Lewis died from bowel cancer on 6 October 2025 at the age of 46. His friend Todd Woodbridge released a statement about his death on Instagram.

== Career ==
=== Theatre credits ===

| Year | Title | Character | Company |
| 2005 | The Windows Project | - | Darlinghurst Theatre, Sydney |
| Odyssey | The Malthouse/Black Swan Theatre Company |
| 2006 | Urinetown | Sydney Theatre Company |
| 2006–2007 | Priscilla, Queen of the Desert | Frank | Lyric Theatre, Star City Casino, Sydney |
| 2007 | Spamalot | Sir Dennis Galahad / Prince Herbert's Father / Black Knight | Her Majesty's Theatre, Melbourne |
| 2009 | A Little Night Music | Count Carl-Magnus Malcolm | Opera House, Sydney |
| Metro Street | Chris Barnes | The Production Company |
| 2010 | A Midsummer Night's Dream | Lysander / Snug / Cobweb | WildRumpus |
| 2011–2012 | Love Never Dies | The Phantom of the Opera | Really Useful Group |
| 2013 | Candide | Governor / Vanderdendur | Menier Chocolate Factory |
| 2014 | Thérèse Raquin | Laurent | Finborough Theatre |
| Forbidden Broadway | various characters | Menier Chocolate Factory and Vaudeville Theatre |
| 2015 | Devilish! | Nick Brimstone | Tristan Bates Theatre |
| Love Me Tender | Chad | UK tour |
| 2016 | Annie Get Your Gun | Frank Butler | Crubicle, Sheffield |
| 2017–2018 | The Phantom of the Opera | The Phantom of the Opera | Her Majesty's Theatre, West End |
| 2018–2019 | Company | Larry | Gielgud Theatre, West End |
| 2019–2020 | The Bodyguard | Frank Farmer | UK, Ireland & Japan tour |

=== Film and television credits ===

| Year | Series/Film/Event | Character | Episode | Company |
| 2001 | McLeod's Daughters | Troy O'Rouke | Who's a Big Girl Now? | Channel Nine Australia |
| 2011 | Carols By Candlelight | Himself | - | Nine Network |
| 2012 | Love Never Dies | The Phantom / Mr.
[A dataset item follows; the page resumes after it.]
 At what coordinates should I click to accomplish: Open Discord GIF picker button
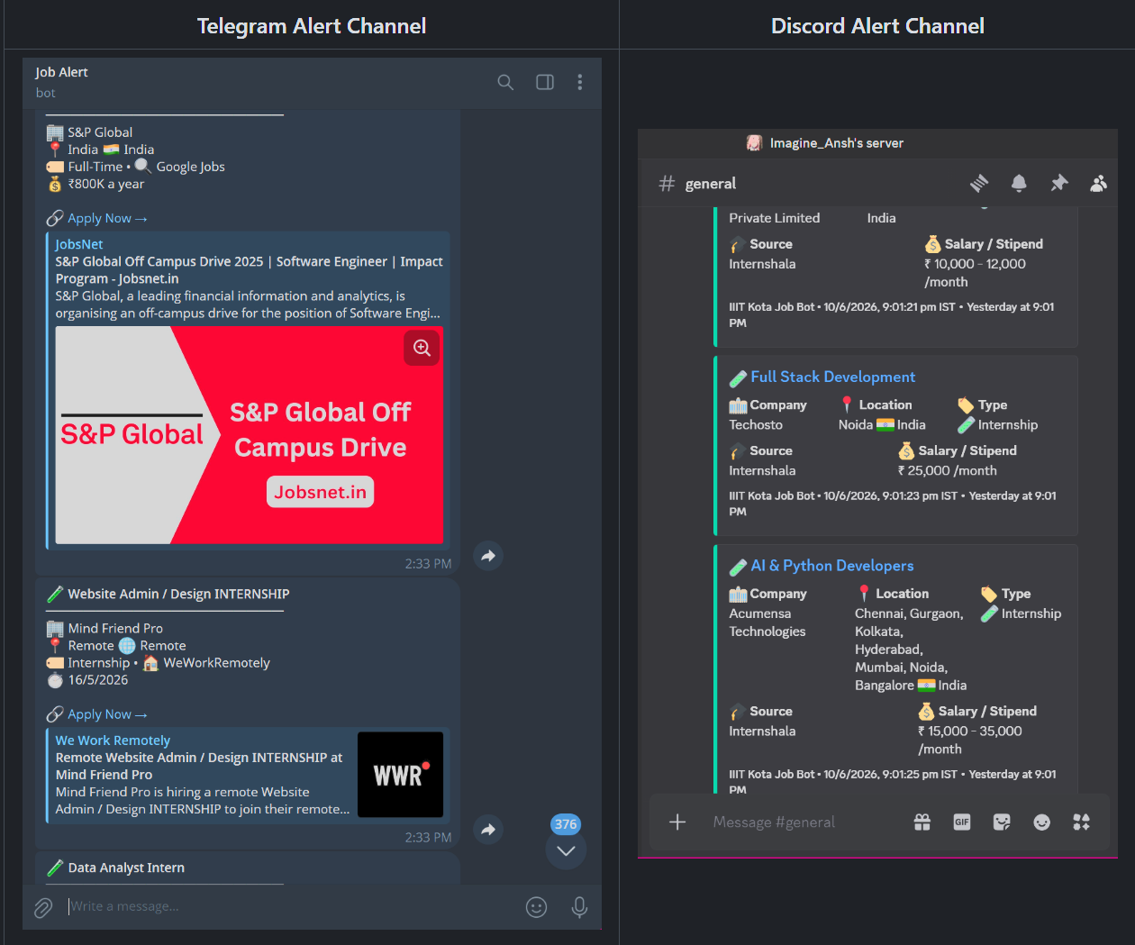point(962,822)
Y | Universal Pictures |
| Side By Side by Sondheim | Himself | Theatre Royal |
| 2013 | Doctors | Ned Bick | Bleeding Hearts | BBC 1 |
| 2016 | Cyanide and Happiness Shorts | Guard | The Execution | YouTube |
| 2020 | EastEnders | Iain | 6150 | BBC 1 |

== Awards and nominations ==
In 2012, Lewis received a nomination for a Helpmann Award and won a Judith Johnson Award for Best Actor in Leading Role in a Musical at the 2012 Sydney Theatre Awards for his role as the Phantom in Love Never Dies.